YOUR ASSIGNMENT -> Rewrite everything in the marijuana study text from "Study co-author Madeline" down to "assessments during follow-up.", changing "colleagues" to "coworkers".

SELECTED TEXT ->
%%

The risk of periodontal disease may be increased with long-term marijuana use, suggests a new study published in JAMA Psychiatry.
However, the study found no link between long-term use of the drug and greater risk of other physical health problems.
Marijuana – also referred to as cannabis – is the most commonly used illicit drug in the United States.
According to a 2014 survey from the National Institute on Drug Abuse (NIDA), around 22.2 million Americans report using the drug in the past month.
Marijuana use is particularly common among adolescents and young adults. NIDA report that in 2015, almost 35 percent of 12th graders had used marijuana in the past year, while 21.3 percent were current users.
However, the long-term effects of marijuana use on physical health are less clear, and this is something the researchers of this latest study set out to address.
Study co-author Madeline H. Meier, Ph.D., of Arizona State University, and colleagues analyzed the data of 1,037 adults who were part of the Dunedin Multidisciplinary Health and Development Study of New Zealand.
Subjects were born in New Zealand in 1972-1973 and were followed up from birth until the age of 38 years. Participants underwent regular health and lifestyle assessments during follow-up.

%%

Stored data entries:
%%

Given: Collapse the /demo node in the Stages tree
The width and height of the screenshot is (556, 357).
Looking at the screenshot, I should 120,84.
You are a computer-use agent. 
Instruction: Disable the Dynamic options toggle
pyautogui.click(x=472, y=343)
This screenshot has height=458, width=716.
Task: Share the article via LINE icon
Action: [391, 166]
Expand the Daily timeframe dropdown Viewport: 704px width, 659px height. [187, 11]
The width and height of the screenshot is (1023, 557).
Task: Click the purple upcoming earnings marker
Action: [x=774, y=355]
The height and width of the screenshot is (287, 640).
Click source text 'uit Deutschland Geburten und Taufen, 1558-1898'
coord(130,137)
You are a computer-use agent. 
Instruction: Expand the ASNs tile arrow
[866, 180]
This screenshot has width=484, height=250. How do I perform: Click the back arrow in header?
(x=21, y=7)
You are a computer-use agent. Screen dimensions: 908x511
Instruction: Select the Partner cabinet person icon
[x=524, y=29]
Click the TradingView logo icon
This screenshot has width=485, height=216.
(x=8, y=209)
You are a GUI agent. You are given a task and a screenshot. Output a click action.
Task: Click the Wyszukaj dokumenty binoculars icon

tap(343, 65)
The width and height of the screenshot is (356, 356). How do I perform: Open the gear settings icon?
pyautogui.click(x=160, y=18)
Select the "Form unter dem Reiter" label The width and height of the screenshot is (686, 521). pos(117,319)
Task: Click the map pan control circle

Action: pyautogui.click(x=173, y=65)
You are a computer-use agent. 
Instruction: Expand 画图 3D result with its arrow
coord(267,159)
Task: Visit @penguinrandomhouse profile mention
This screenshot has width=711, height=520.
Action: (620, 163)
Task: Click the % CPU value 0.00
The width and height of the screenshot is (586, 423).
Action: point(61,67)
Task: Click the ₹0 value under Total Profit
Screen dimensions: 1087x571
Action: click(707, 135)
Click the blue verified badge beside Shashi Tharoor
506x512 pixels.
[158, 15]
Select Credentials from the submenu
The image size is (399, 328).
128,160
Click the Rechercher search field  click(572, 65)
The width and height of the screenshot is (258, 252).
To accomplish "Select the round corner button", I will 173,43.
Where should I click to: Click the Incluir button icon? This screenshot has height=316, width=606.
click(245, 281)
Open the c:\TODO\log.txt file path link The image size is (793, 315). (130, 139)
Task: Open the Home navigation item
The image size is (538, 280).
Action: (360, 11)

%%

WRITTEN ANSWER ->
Study co-author Madeline H. Meier, Ph.D., of Arizona State University, and coworkers analyzed the data of 1,037 adults who were part of the Dunedin Multidisciplinary Health and Development Study of New Zealand.
Subjects were born in New Zealand in 1972-1973 and were followed up from birth until the age of 38 years. Participants underwent regular health and lifestyle assessments during follow-up.